Corporation tax rates
As announced previously, corporation tax will fall to 19% from 1 April 2017 and then to 17% from 1 April 2020. These rates were confirmed in Spring Budget 2017.
National Insurance (NI) for the self employed
Class 4 National Insurance (paid as a percentage of profits) will increase from 9% to 10% from April 2018 and then 11% from April 2019.
The Chancellor’s justification for this increase is that the benefits of paying national insurance for the self employed are becoming more closely aligned with the benefits for employees, in terms of pensions.
The main difference in benefits between employed (class 1) and self employed (class 4) national insurance now relates to ‘parental benefits’ – ie maternity, paternity and adoption pay, and the Chancellor announced a consultation on whether there is a case for greater parity on these between the employed and self employed.
He also confirmed that Class 2 National Insurance (paid at a weekly flat rate by the self employed) will be abolished from 6 April 2018.
New allowances for property and trading income
From April 2017, two new tax-free £1,000 allowances come into effect – one for selling goods or providing services, and one income from property.
The new allowances will mean that individuals with property income below £1,000 or trading income below £1,000 will no longer need to declare or pay tax on that income. Those with income above the allowance will be able to calculate their taxable profit either by deducting their expenses in the normal way or by simply deducting the relevant allowance from their gross income.
The nil rate dividend allowance will be reduced from £5,000 to £2,000 from April 2018.
A reminder that the new rates of tax on dividend income above the allowance of 7.5% for basic rate taxpayers, 32.5% for higher rate taxpayers and 38.1% for additional rate taxpayers started from 6 April 2016, so will start to hit those with dividends in excess of £5,000 in tax returns they will be completing soon for 2016-17. If you have dividends in excess of £5,000 and are not already completing a tax return, you will need to ask HMRC to issue one.
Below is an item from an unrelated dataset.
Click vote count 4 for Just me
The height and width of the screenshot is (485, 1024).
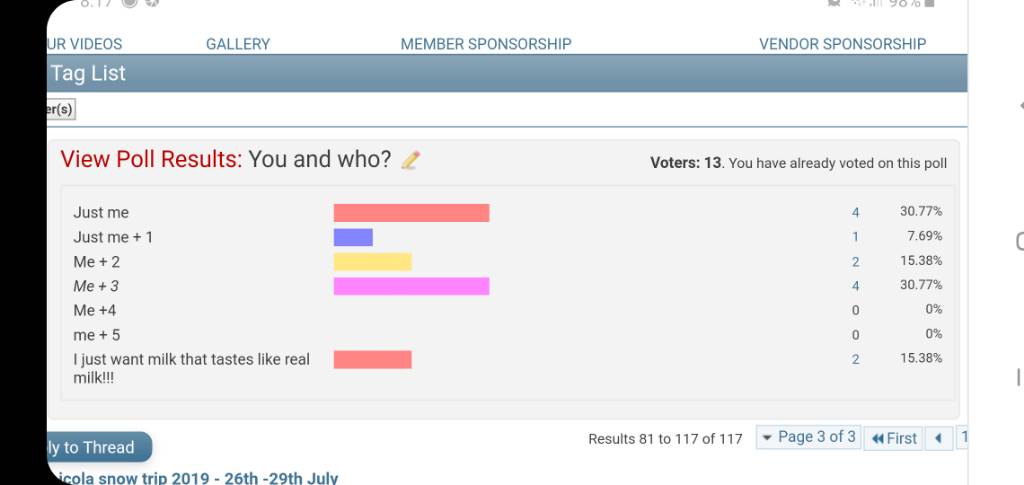click(x=856, y=212)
There has been a business rates review, which has left many businesses with increased rateable values and significant increases in their rates bills. The Chancellor has guaranteed that no business coming out of the small business rates relief will see their rates bill go up by more than £50 per month. Local authorities will also have a fund to help those in real hardship.
Good news for pubs – they will receive a £1,000 discount on their rates bill for 2017 if they have a rateable value of less than £100,000.
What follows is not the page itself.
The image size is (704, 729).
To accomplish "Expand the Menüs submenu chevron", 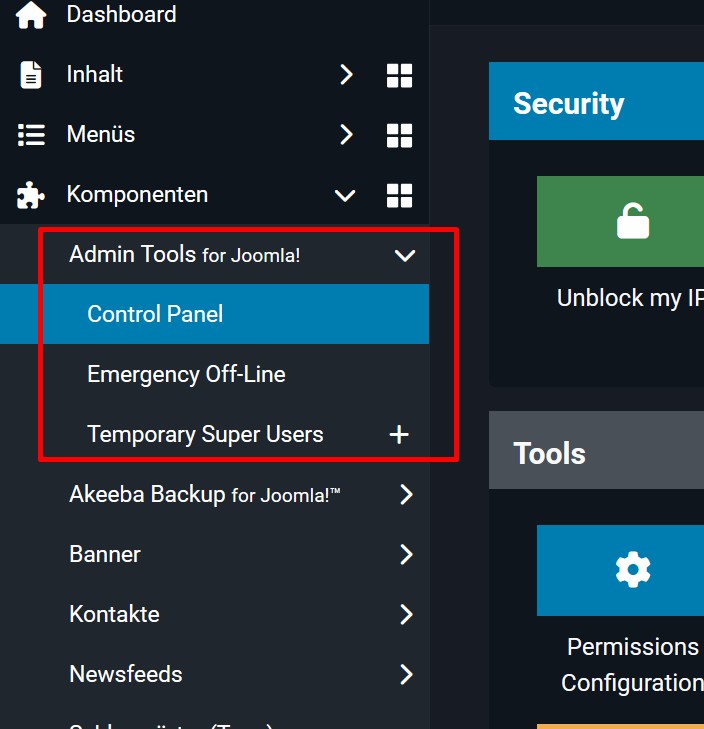I will click(346, 135).
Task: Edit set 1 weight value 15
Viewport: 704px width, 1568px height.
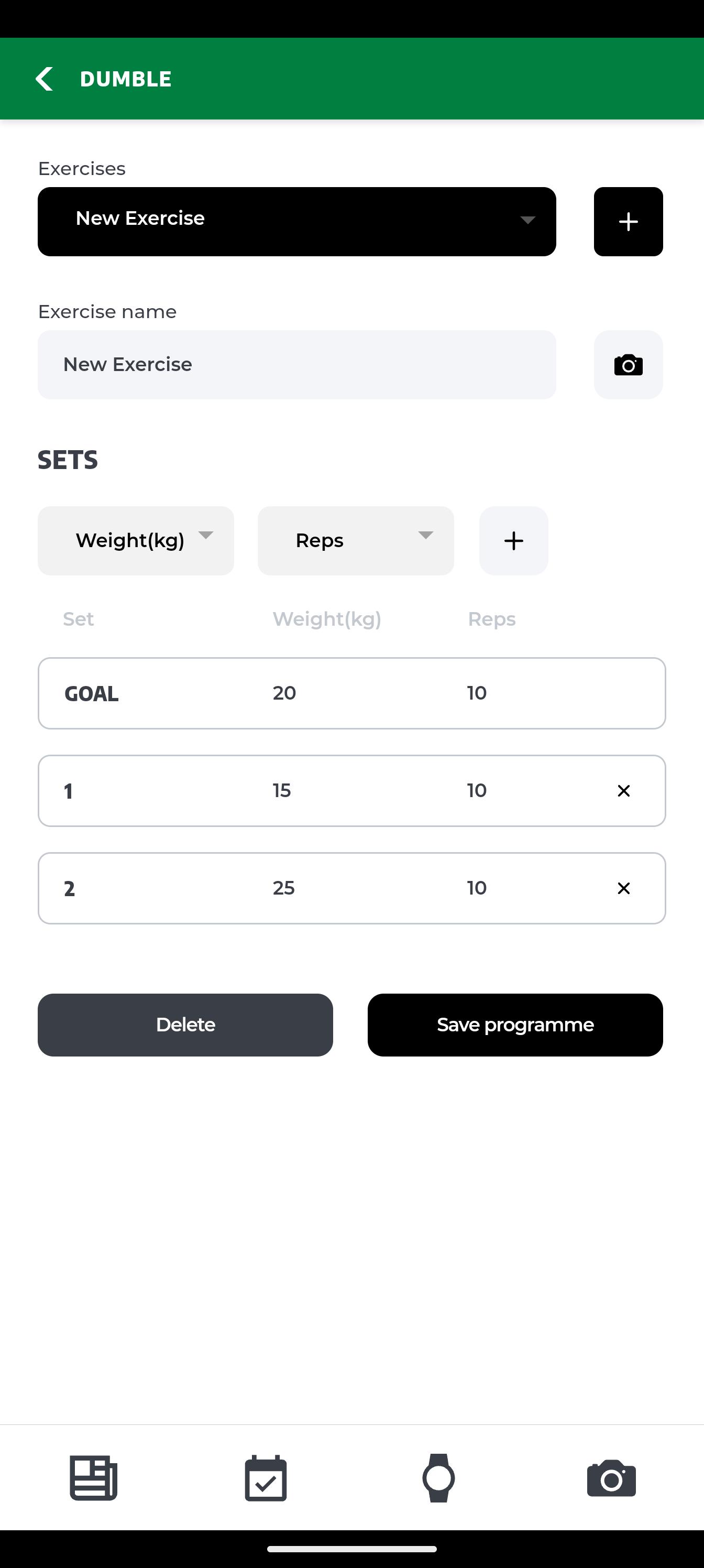Action: pyautogui.click(x=282, y=790)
As previously announced, from 1 April 2017 the small business rates relief will double from 50% to 100% and the threshold will increase from £6,000 to £12,000.
This means that businesses occupying property with a rateable value of £12,000 and below pay no business rates. Those with a rateable value of between £12,000 and £15,000 will receive tapered relief.
Making Tax Digital
Making Tax Digital (MTD) has been going through consultations over the past year.
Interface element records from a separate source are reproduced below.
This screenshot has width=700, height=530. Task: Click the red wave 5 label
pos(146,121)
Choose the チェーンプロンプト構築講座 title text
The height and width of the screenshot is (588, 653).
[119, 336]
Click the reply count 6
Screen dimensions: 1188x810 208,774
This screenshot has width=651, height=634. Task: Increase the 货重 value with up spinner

Under the scheme, limited companies, unincorporated business and landlords will have to use online software to report their income and expenses to HMRC at least quarterly.
The requirements were due to come into effect from April 2018 for unincorporated businesses and landlords with turnover (ie income before costs) of £10,000 or more, but the Chancellor announced in the Budget that implementation will be delayed until April 2019 for those with turnover under the VAT threshold.
So, the timetable for MTD now stands as:
April 2018 – unincorporated business and landlords with turnover over the VAT threshold
April 2019 – unincorporated business and landlords with turnover over 10,000 but below the VAT threshold
April 2019 – VAT registered businesses
April 2020 – limited companies
Businesses and landlords with turnover less than £10,000 are exempt from the requirements (presumably unless they are registered for VAT).